What to work on: Copy out the rows below word for word, from the first row through the row containing "(x=605, y=391)", inclusive, and omit the pictures.

Item coordinate data

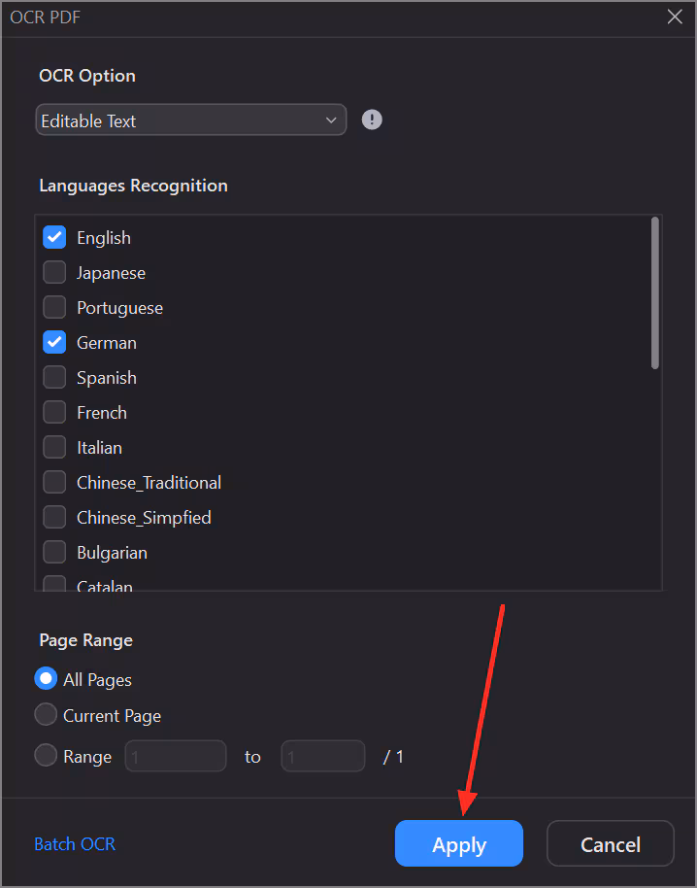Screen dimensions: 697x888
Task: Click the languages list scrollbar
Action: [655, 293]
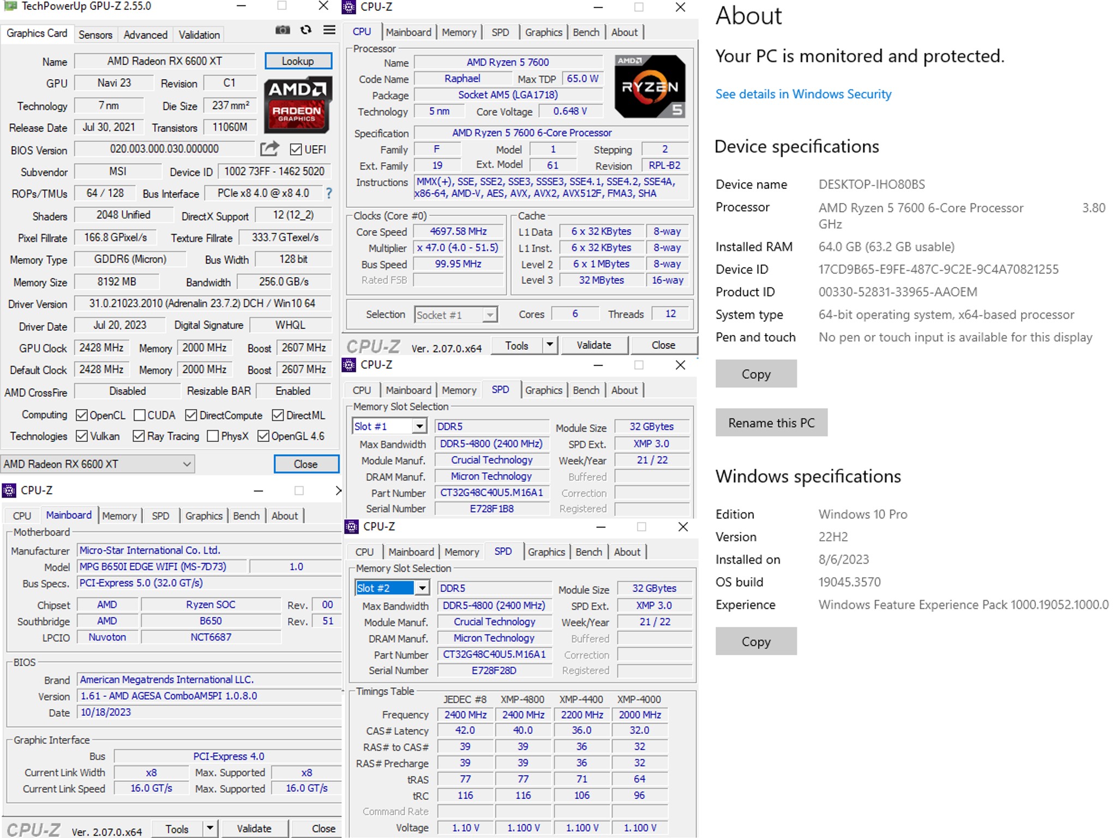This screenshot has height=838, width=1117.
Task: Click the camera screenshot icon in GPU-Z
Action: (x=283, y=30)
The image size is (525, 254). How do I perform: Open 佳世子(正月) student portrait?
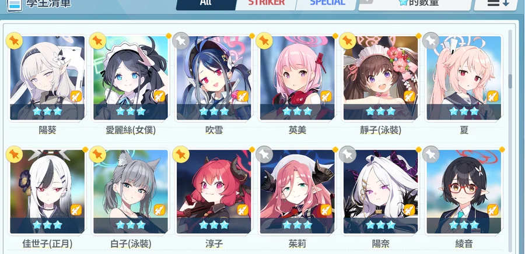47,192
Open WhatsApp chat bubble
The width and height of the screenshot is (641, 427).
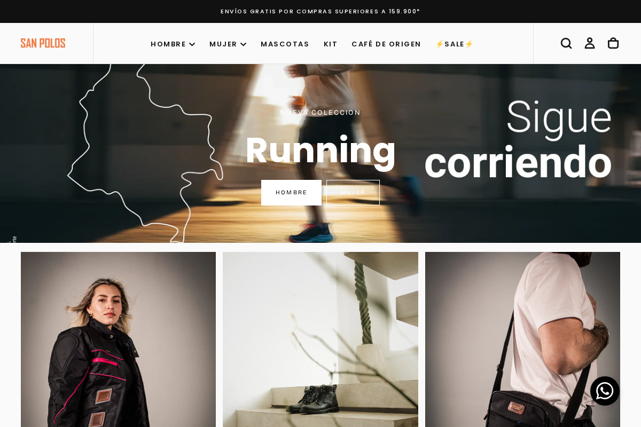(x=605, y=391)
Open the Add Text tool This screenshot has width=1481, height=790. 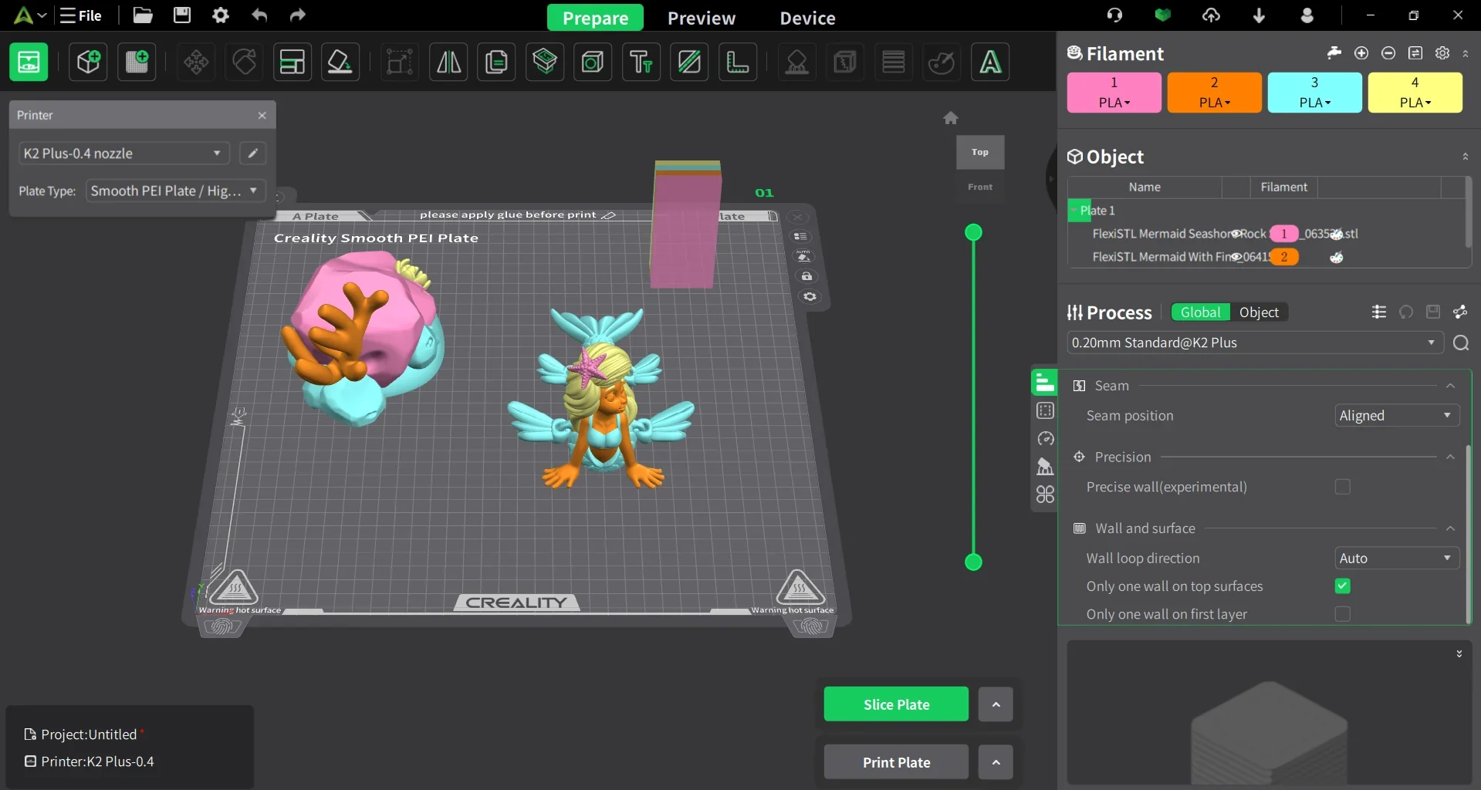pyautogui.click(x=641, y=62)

Answer:
Screen dimensions: 697x888
Task: Click the languages list scrollbar
Action: [655, 293]
This screenshot has height=838, width=1117.
Task: Click the camera screenshot icon in GPU-Z
Action: (x=283, y=30)
The image size is (525, 254). How do I perform: Open 佳世子(正月) student portrait?
47,192
Open WhatsApp chat bubble
The width and height of the screenshot is (641, 427).
(x=605, y=391)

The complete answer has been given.